• [WHAT YOU ARE ASKED TO DO]: Please render each line of the records below as a JSON list of strings, one string per line, with blank lines skipped and the pictures left out.
_ _ _ _ _ _ _
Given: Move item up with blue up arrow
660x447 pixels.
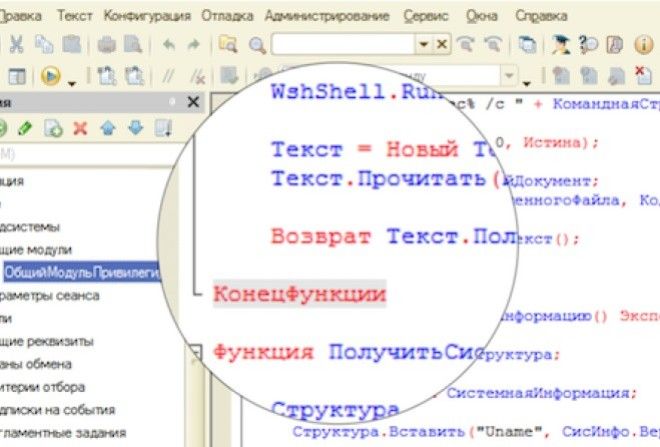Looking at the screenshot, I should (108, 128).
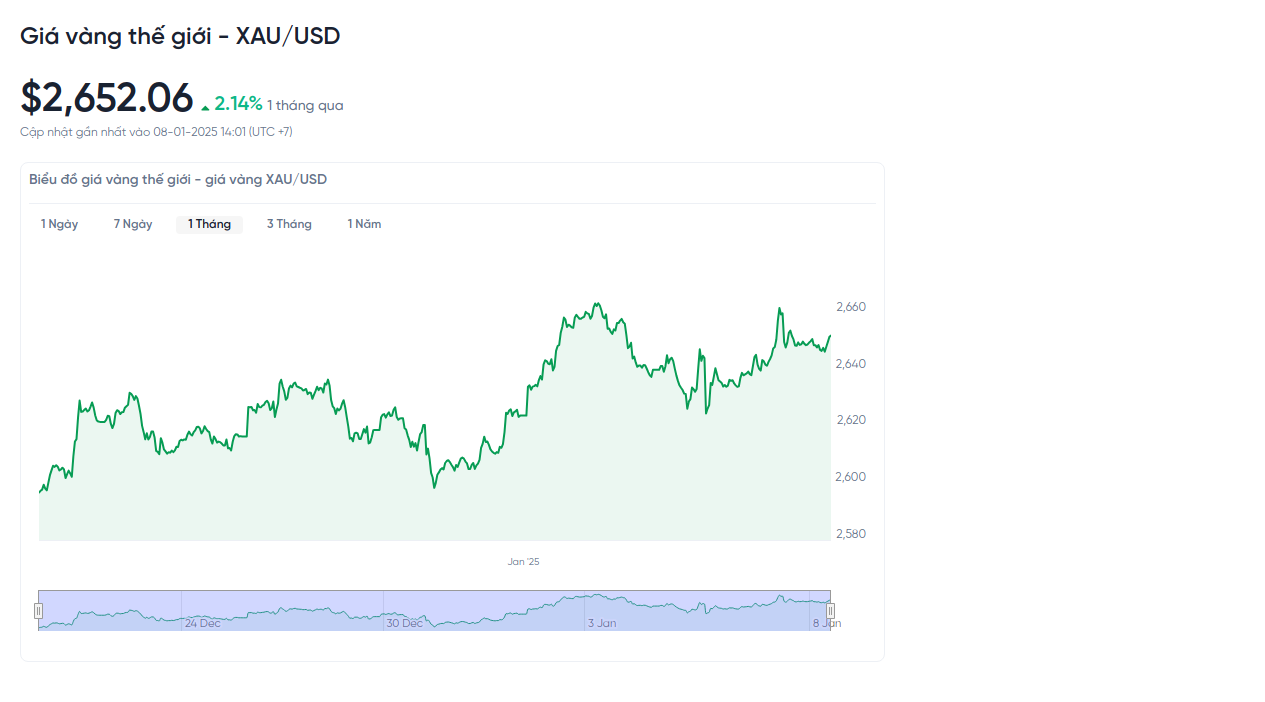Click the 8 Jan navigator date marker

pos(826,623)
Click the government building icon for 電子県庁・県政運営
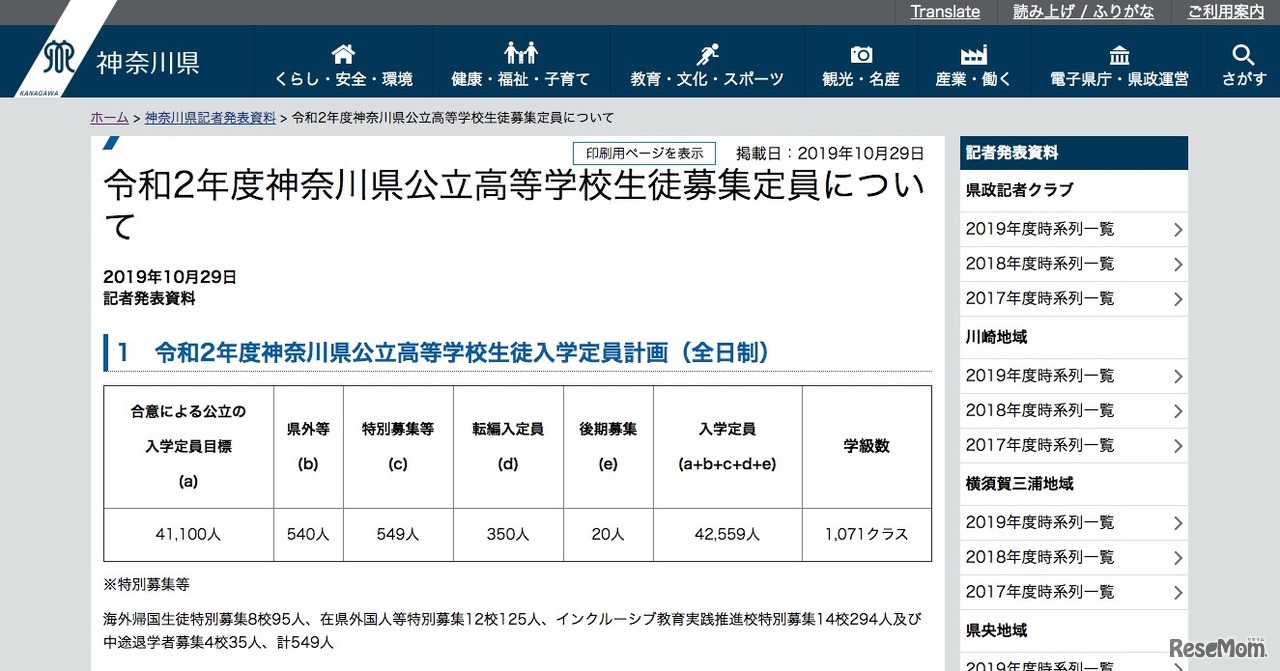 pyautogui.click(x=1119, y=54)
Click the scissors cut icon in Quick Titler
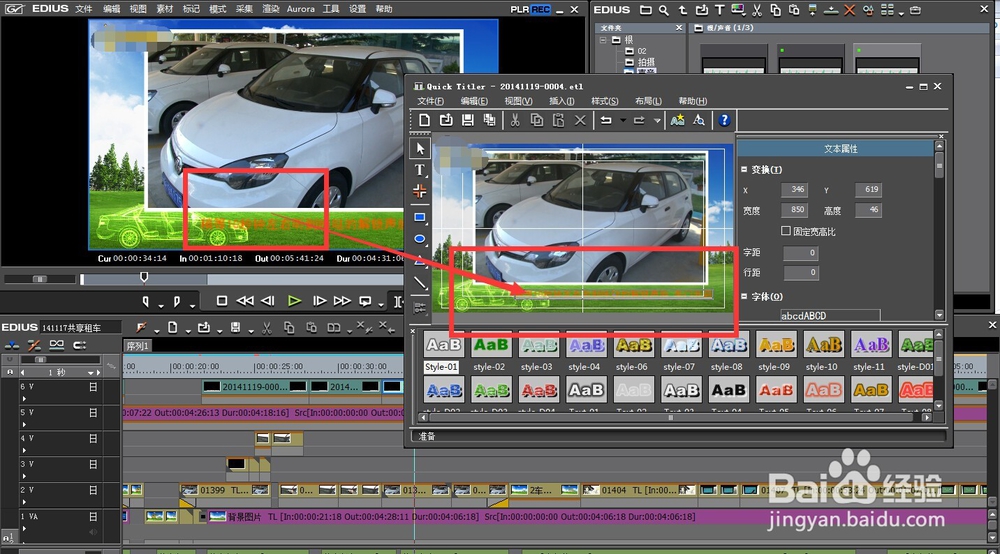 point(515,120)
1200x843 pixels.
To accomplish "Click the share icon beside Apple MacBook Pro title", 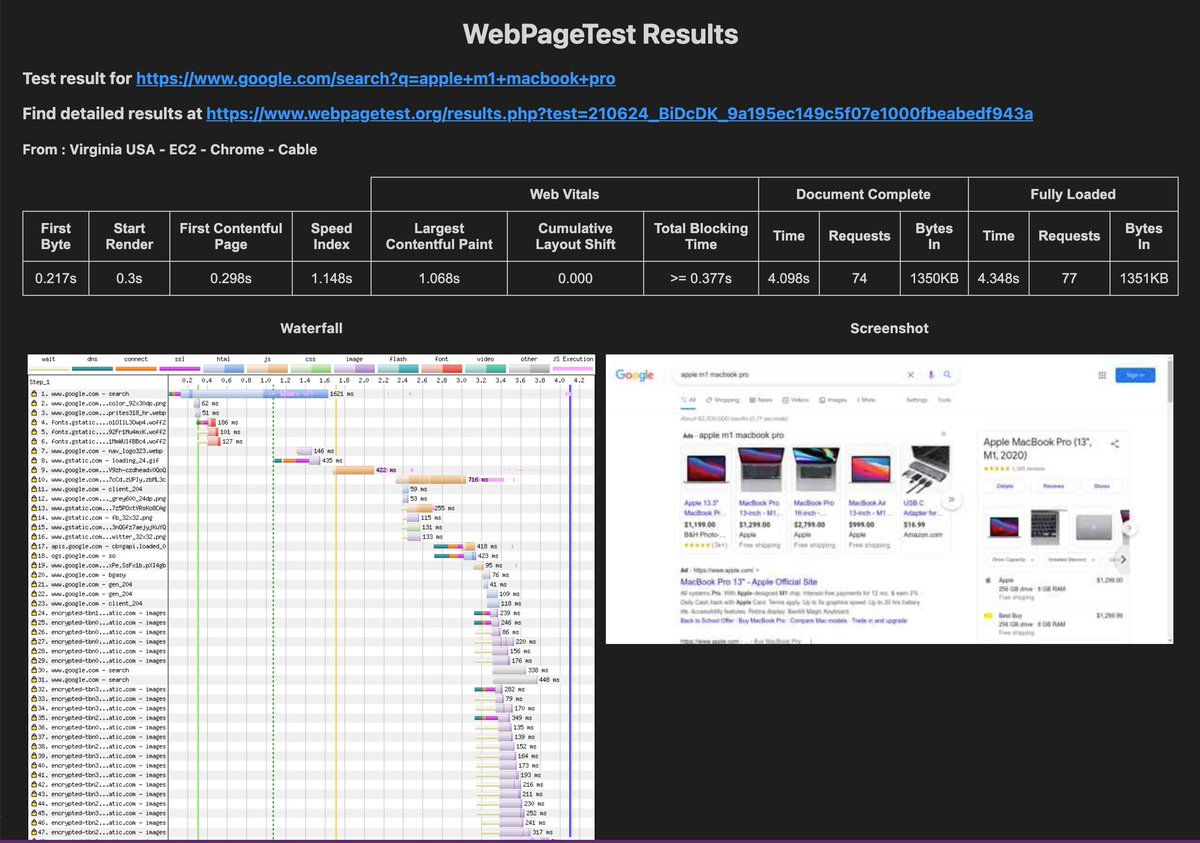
_ _ _ _ _ _ _
• [EXERCISE SOLUTION]:
[
  "Given: Move item up with blue up arrow",
  "660x447 pixels.",
  "Looking at the screenshot, I should (108, 128).",
  "Click the 8 Jan navigator date marker",
  "pos(826,623)",
  "Click the government building icon for 電子県庁・県政運営",
  " pyautogui.click(x=1119, y=54)",
  "Click the scissors cut icon in Quick Titler",
  " point(515,120)",
  "1200x843 pixels.",
  "To accomplish \"Click the share icon beside Apple MacBook Pro title\", "
]